244829 entry daha
  • depremde adana'da, 2 aylarını yeni doldurmuş 2 bebekleydik. bizde hiçbir şey yok, yakınlarımız sevdiklerimiz hep iyi, binamız da sağlam çok şükür. o yüzden herhangi bir şey demeye çok utanıyorum ama o kadar korktuk ki. yani biliyorum bunu söylemek bana düşmez ama ben sabaha karşı olan depremde kucağımda bir bebeğimle, öğlen olan depremde de diğer bebeğimle öyle dehşetli korktum ki. bir yandan da diğer bebeğim o an kucağımda değil ve ne yapabileceğim bir şey var ne de o suçluluk duygusuyla baş etmenin herhangi bir yolu. neyse ikinci depremden hemen sonra mersin'e kaçıp ondan iki gün sonra da ankara'ya döndük.

    insanın 24 saati 2 bebekle geçince hakikaten başka bir dünyada yaşıyor. farkına bu kadar varmamıştım zaman geçtikçe anlıyorum, ben cidden çok korkmuşum.

    günün birinde hayatta sadece üzerindeki pijamayla kalabilecek olmak çok ağır.

    40 gün sonra hala işeyecek yer dahi bulamayabilecek olmak çok ağır.
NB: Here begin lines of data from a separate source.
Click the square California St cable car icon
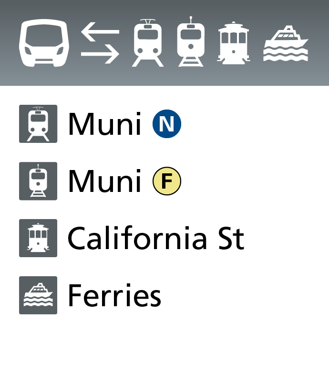(38, 238)
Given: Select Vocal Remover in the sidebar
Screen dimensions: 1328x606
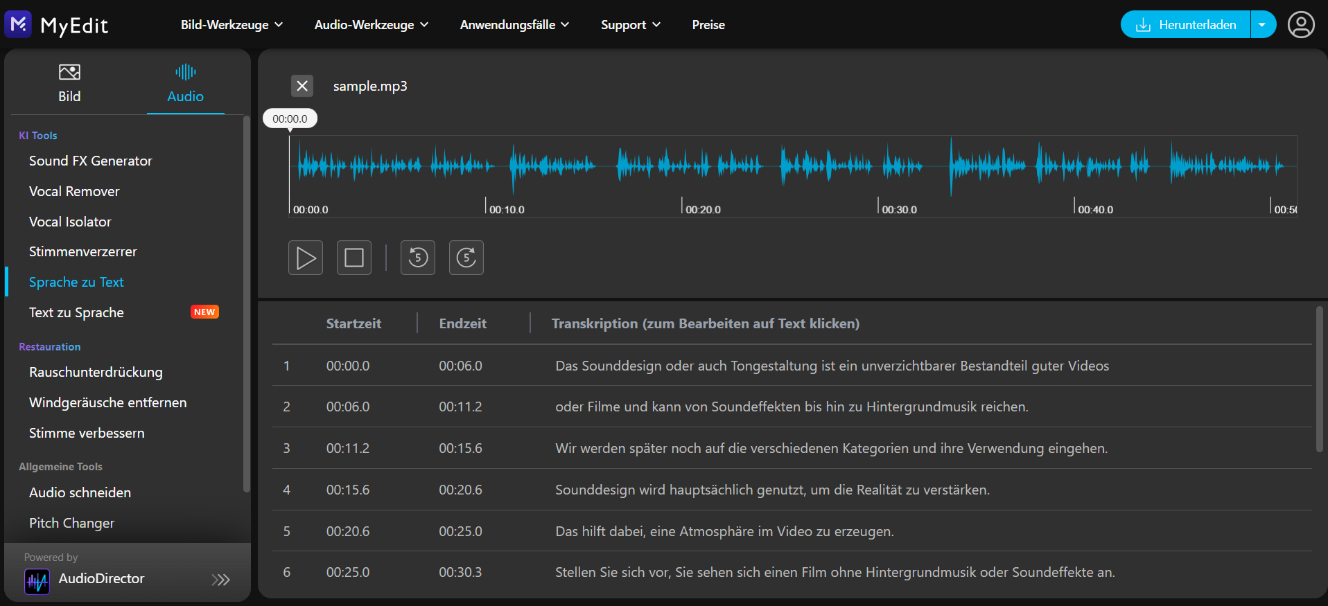Looking at the screenshot, I should tap(74, 191).
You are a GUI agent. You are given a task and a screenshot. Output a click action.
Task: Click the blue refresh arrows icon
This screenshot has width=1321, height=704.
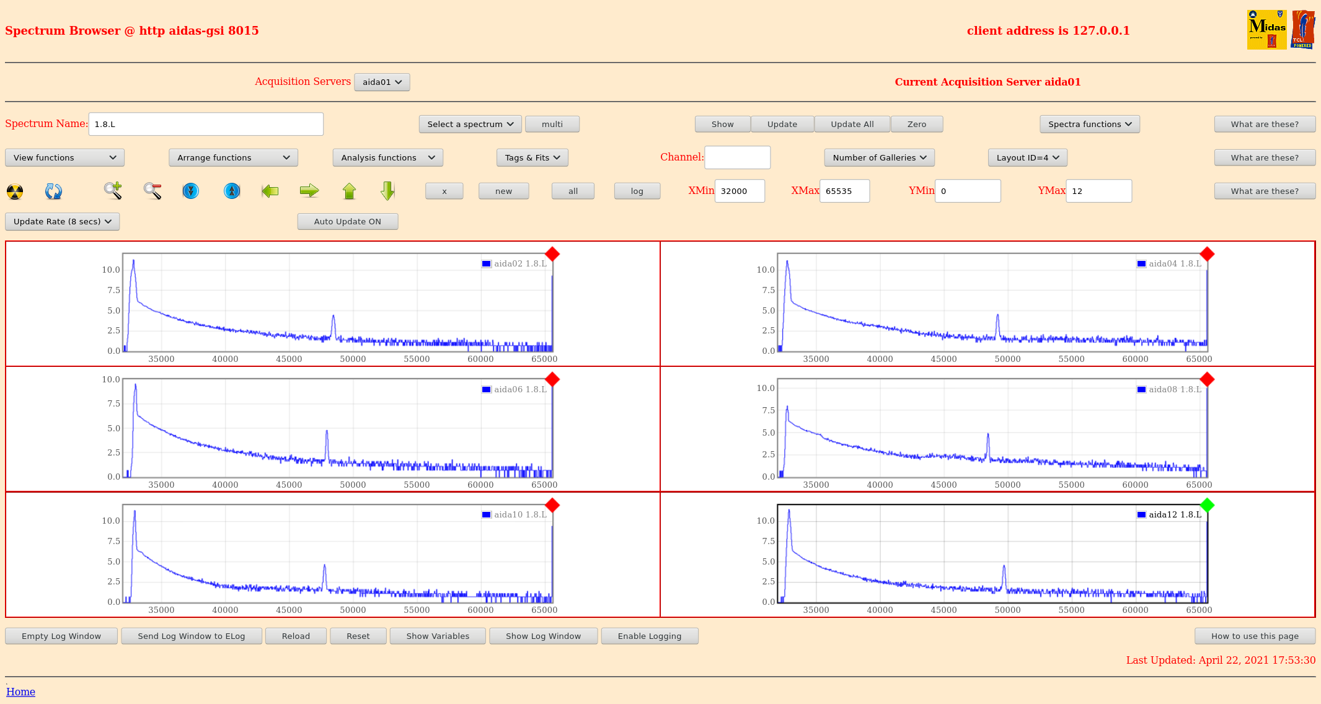coord(53,191)
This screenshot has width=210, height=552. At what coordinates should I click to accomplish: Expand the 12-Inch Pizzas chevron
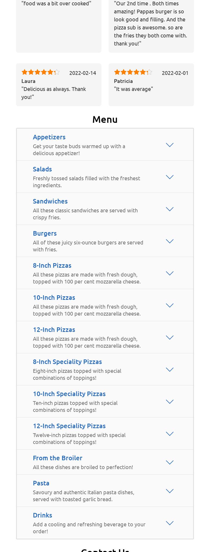pos(170,338)
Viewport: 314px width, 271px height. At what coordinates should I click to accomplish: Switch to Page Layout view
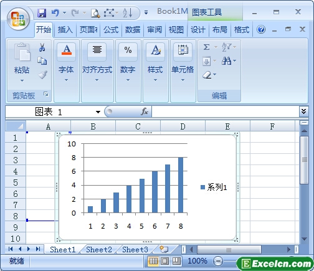tap(165, 261)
    o çocukları bebekleri düşünüyorum, kimbilir hangisinin başına ne geldi veya gelecek, bunların her biri birilerinin kuzusuydu şimdi nerelerde neler yaşayacaklar, bu çok ağır. aynı şeyin benim kuzularımın da başına gelebileceğini bilmek çok ağır.

    ve bütün bunlar yaşanırken bir seçim yapılacak. bu kahrın bütün sorumlusunun tekrar seçilebilme ihtimali çok ağır.

    bunu kaldıramıyorum.

    eşim, kendi alanında ve tecrübesinde türkiye'de kalan sayılı mühendisten biri. gitmediyse de yurtdışına çalışıyor. o yüzden aslında yolumuz gayet açık ama biz istemedik. anamız babamız burada, biz burada olmayı seviyoruz dedik.
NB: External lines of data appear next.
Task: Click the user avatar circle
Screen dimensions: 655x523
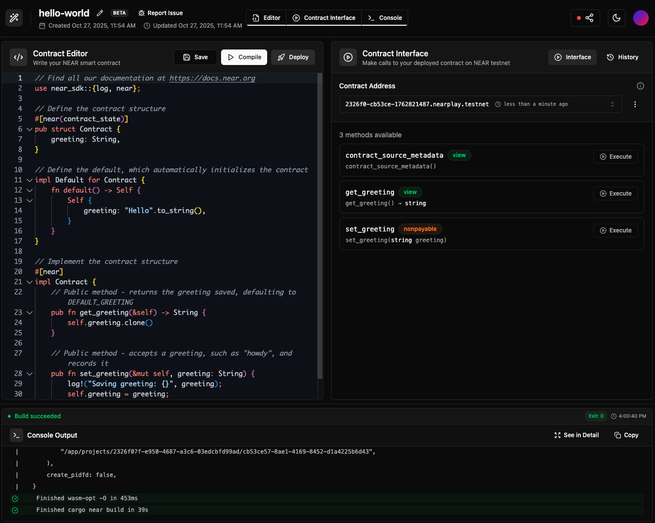Action: (x=640, y=18)
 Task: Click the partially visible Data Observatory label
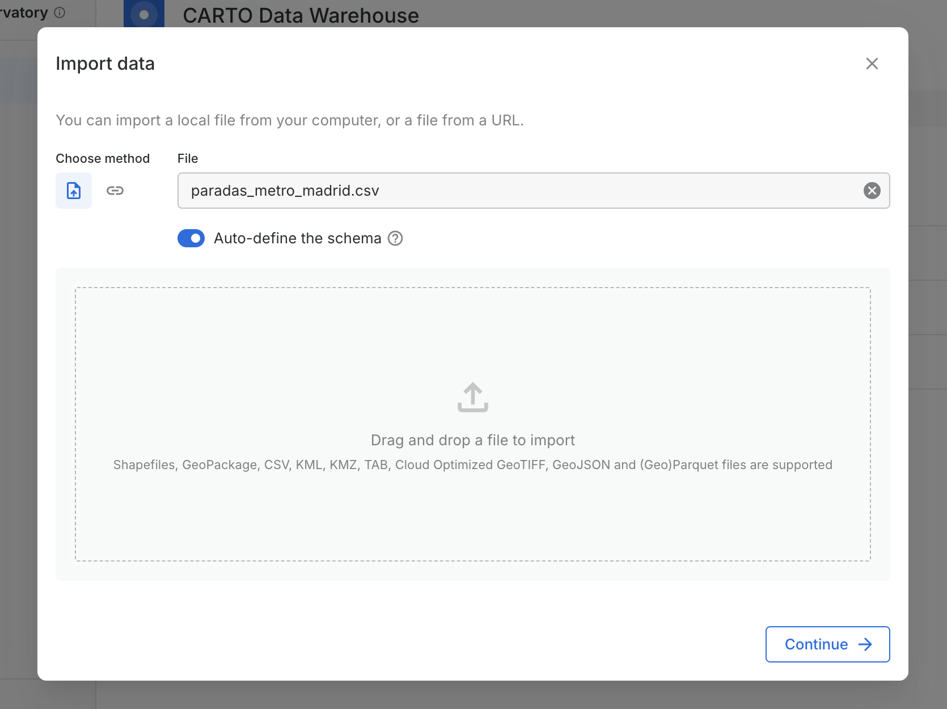(24, 12)
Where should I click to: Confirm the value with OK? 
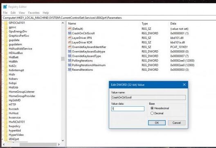157,123
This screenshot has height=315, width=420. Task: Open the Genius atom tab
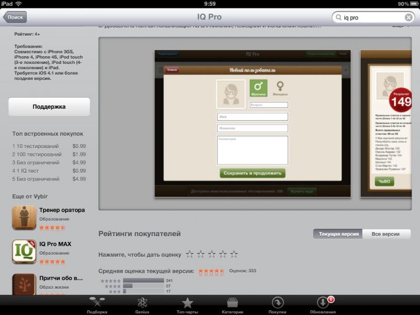(142, 305)
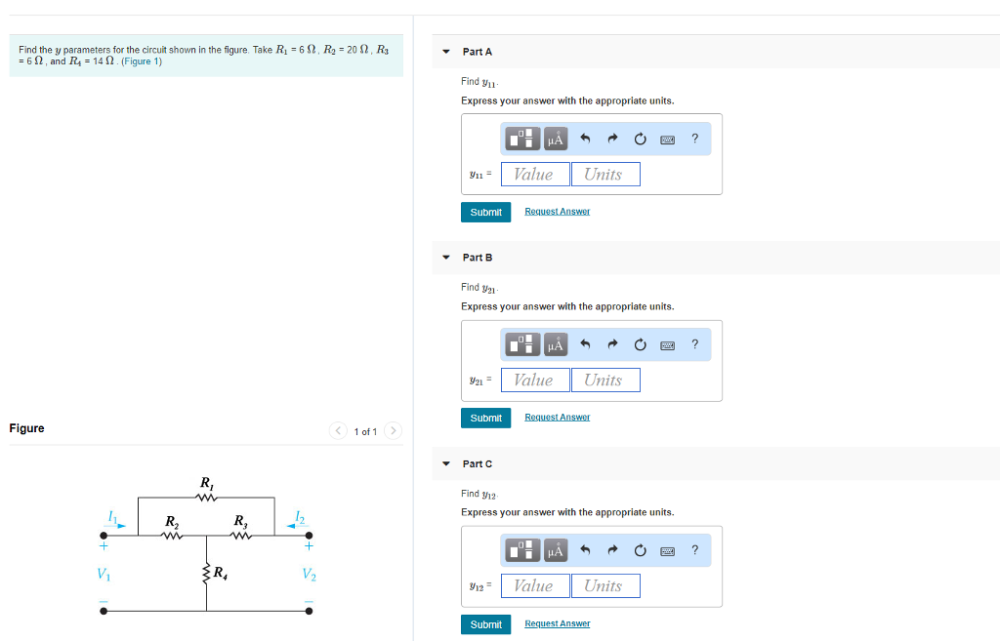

    "seçimden sonra bunlar yine kazanırsa gider miyiz" diye zaten konuşuyorduk ama bu ihtimal benim için artık ete kemiğe büründü. çünkü ben o ağır ihtimallerle yaşamak istemiyorum. "gider miyiz" sorusunun kökünde hep kızlarımın alacağı eğitim ve yaşayacağı toplumsal iklim vardı, bunlar elbette hala var ama bir sürü şey daha var artık. elimde imkan varken, 6 şubat sonrasını yaşayabileceğim bir yerde ısrar etmeyi hem saçma hem de çocuklarıma haksızlık olarak görüyorum.

    bir yandan da, 20 şubat depreminden sonra babamın söylediği bir şey var, aklımdan gitmiyor.

    6 şubattan sonra ankara'ya annem ve babamla geldik. 20 şubatta, depremden önceki bir saatte "yarın dönelim artık biz" dediler. etmeyin tutmayın kalın işte burada diye bir sürü dil döktük ikna edemedik. o gün yine deprem oldu yine ikna edemedik.

    ertesi gün annemle babamı aşti'ye götürürken babam dedi ki "yavrum endişenizi anlıyorum, haklısınız ama orası bizim evimiz. nasıl dönmeyelim? eğer bize bir şey olursa olur, ne yapalım ama bir daha deprem olur da sağlam kalırsak belki bir şeylere faydamız olur. bizim orada olmamız gerekir."

    orada olmamız gerekir'den çıkamıyorum.

    bir yandan "korkarım mücrim gibi baktıkça istikbalime,"

    ama diğer yandan da,

    "yaşamak görevdir yangın yerinde."